However, PT activations do not necessarily reflect processing of spatial information as such. Smith et al. (2010) compared PT activations to speech from one or three talkers presented from one or three locations. They found that PT responded more to spatially varying than non-varying stimuli, but observed similar PT activation increases when speech from three talkers (vs. one talker) was presented from one location. Based on these results, they argued that spatial sensitivity in PT might reflect the impact of spatial information on auditory stream segregation rather than the processing of spatial information as such. In the present study, pairs of drum sounds were presented in three different spatial conditions, each with three levels. In SL conditions, the pairs consisted of sounds from three horizontal locations (i.e., binaural cue values). In SD conditions, horizontal location was fixed but spatial distance (i.e., intensity and direct-to-reverberant ratio) varied in three steps. In SR conditions, horizontal location and distance were fixed but the sounds were emitted in three different rooms. Further, in all conditions the sounds were presented against a background sound consisting of an orchestra playing Mozart in a reverberant concert hall. Thus, it could be argued that the requirements for auditory stream segregation were equal in all conditions as the sounds had to be segregated from the background and there were three different sounds. Yet, SL conditions (varying horizontal location) resulted in stronger PT activations than SD and SR (fixed horizontal location in front) conditions, despite similar performance in all stimulus conditions (see, Figure 1). This result seems to suggest that PT is indeed more involved in processing of the spatial/binaural features of sounds. However, the enhanced PT activations to SL sounds could also reflect differences in the spatial segregation or grouping cues provided by SL sounds compared to SD and SR sounds.

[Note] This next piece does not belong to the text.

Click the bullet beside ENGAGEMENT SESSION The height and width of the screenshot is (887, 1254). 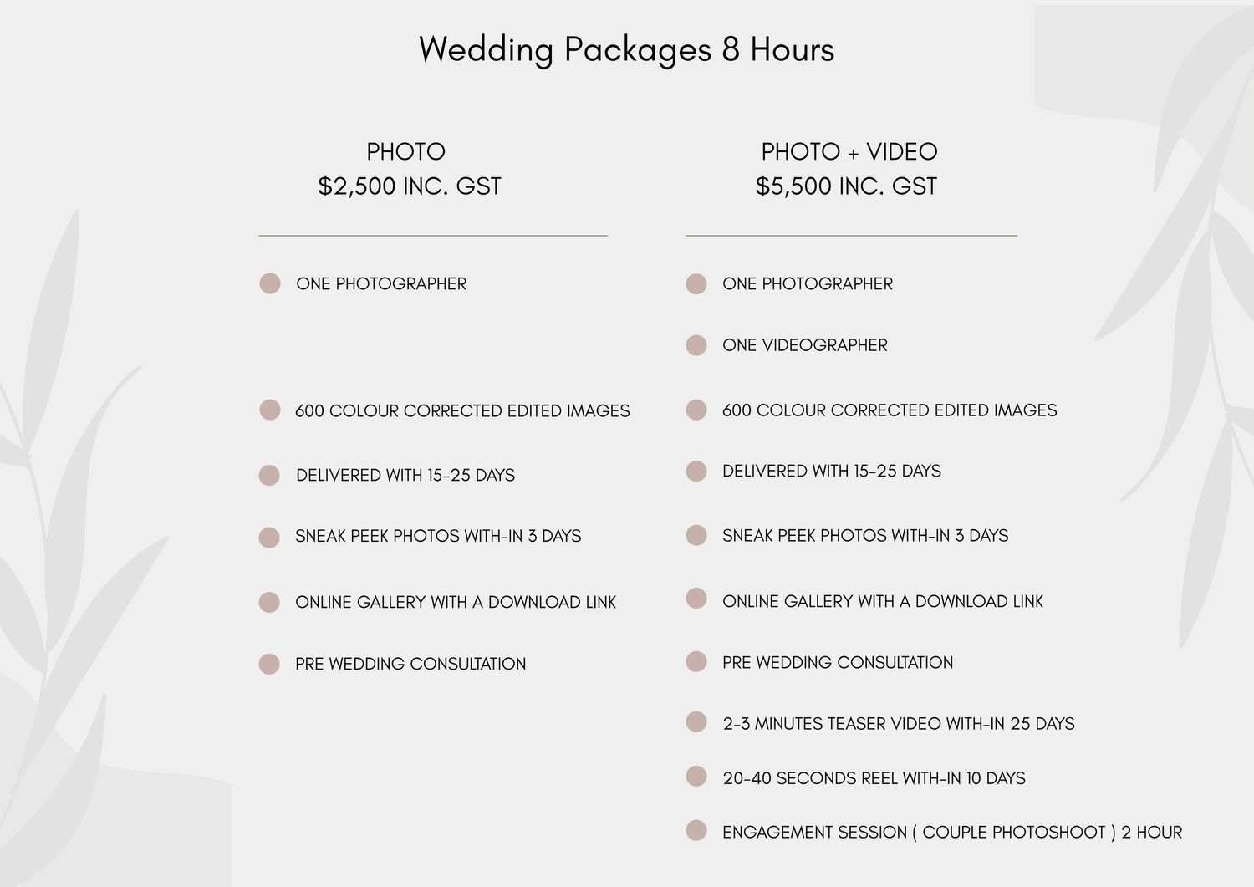point(696,830)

In the present study, activations in PT were also modulated by tasks. PT activations to sounds were stronger during auditory than visual tasks and stronger during discrimination than 2-back tasks (Figures 2B,C, 6). In the discrimination task, the sounds varied both within the pair and between the pairs and subjects were to respond when the first and second part of a pair were identical. In 2-back task, the pairs contained two identical sounds and varied only between pairs. It is possible that higher PT activations during auditory than visual tasks were because the auditory tasks resulted in a higher load on stream segregation. Further, it is possible that the requirements for stream segregation were even higher during discrimination (both within and between pair variation) than during 2-back tasks (only between-pair variation). Thus, these PT activation patterns could be consistent with the view that PT is involved in auditory stream segregation.

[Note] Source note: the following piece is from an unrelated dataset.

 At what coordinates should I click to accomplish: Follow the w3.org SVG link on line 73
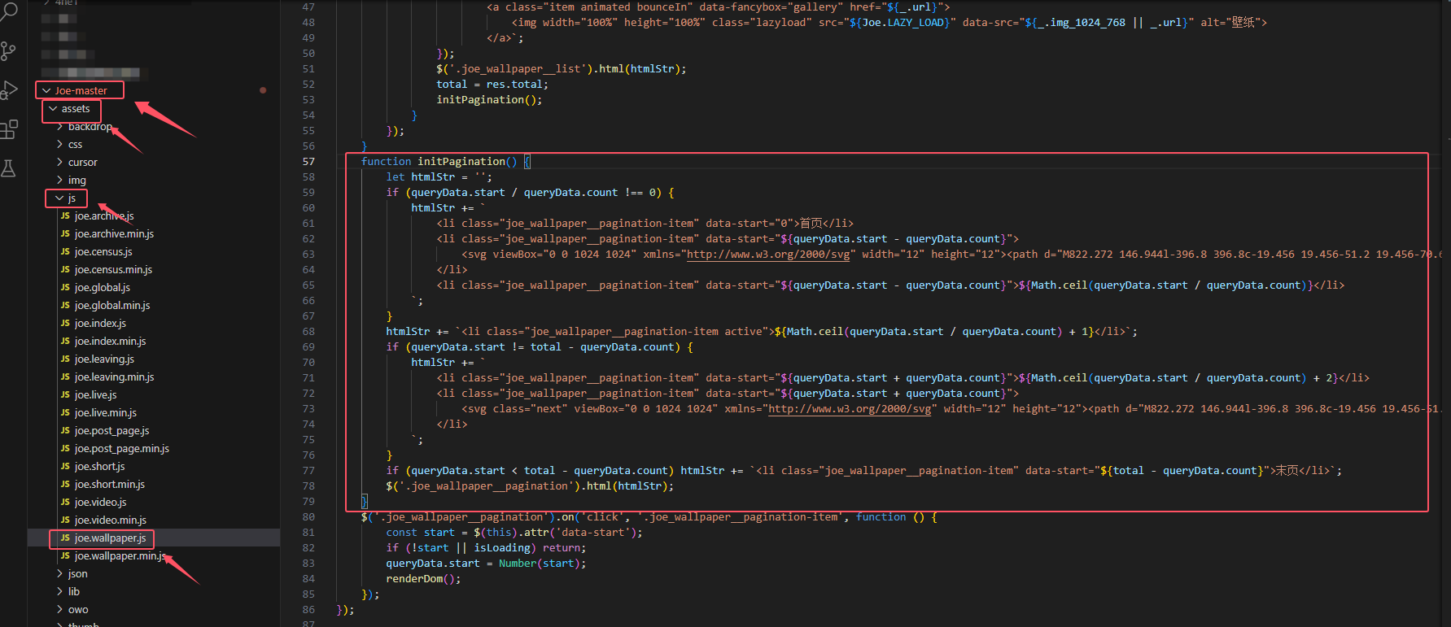[850, 409]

We used measurements of real spaces to create spatial sounds. As a result, the SL sounds contained several different monaural and binaural cues for horizontal location. However, the main location cues (interaural level and time differences) required comparison of the signals in left and right ears. In contrast, differences between SD and SR sounds could be determined mainly based on monaural cues (intensity and direct-to-reverberation ratio) although all sounds were binaural with a sound source in front. As discussed above, PT activations were enhanced during SL blocks and there were no systematic PT activation differences between SD and SR blocks. In line with the previously proposed notion that PT acts as a “computational hub” (Griffiths and Warren, 2002), the present PT activations could be due to additional processing or greater salience of binaural cues, or due to greater coordination of information from the left and right hemifields required during SL but not in SD and SR blocks. Notably, Kopčo et al. (2012) demonstrated similarly localized PT activations for sounds varying in distance vs. intensity. Because the sounds in that study were synthesized for locations directly opposite the right ear at distances within 1 meter, the primary distance cue was provided by the interaural level difference (Brungart and Rabinowitz, 1999), and PT activations were mainly confined to the left (contralateral) hemisphere. The similar results of Kopčo et al. (2012) to those for SL but not SD blocks thus strongly suggests that enhanced PT activations reflect sensitivity to binaural differences per se, rather than distance processing.
Activations in IPL
In the IPL ROI, activations during visual task did not significantly differ during presentation of SD, SL, and SR sounds (Figure 6). However, during auditory tasks, IPL activations showed enhanced activations to SL sounds similar to PT. These results suggest that IPL does not process physical information on the horizontal location of sounds as such and that during discrimination and 2-back tasks SL sensitivity in IPL may reflect further elaboration of inputs from PT.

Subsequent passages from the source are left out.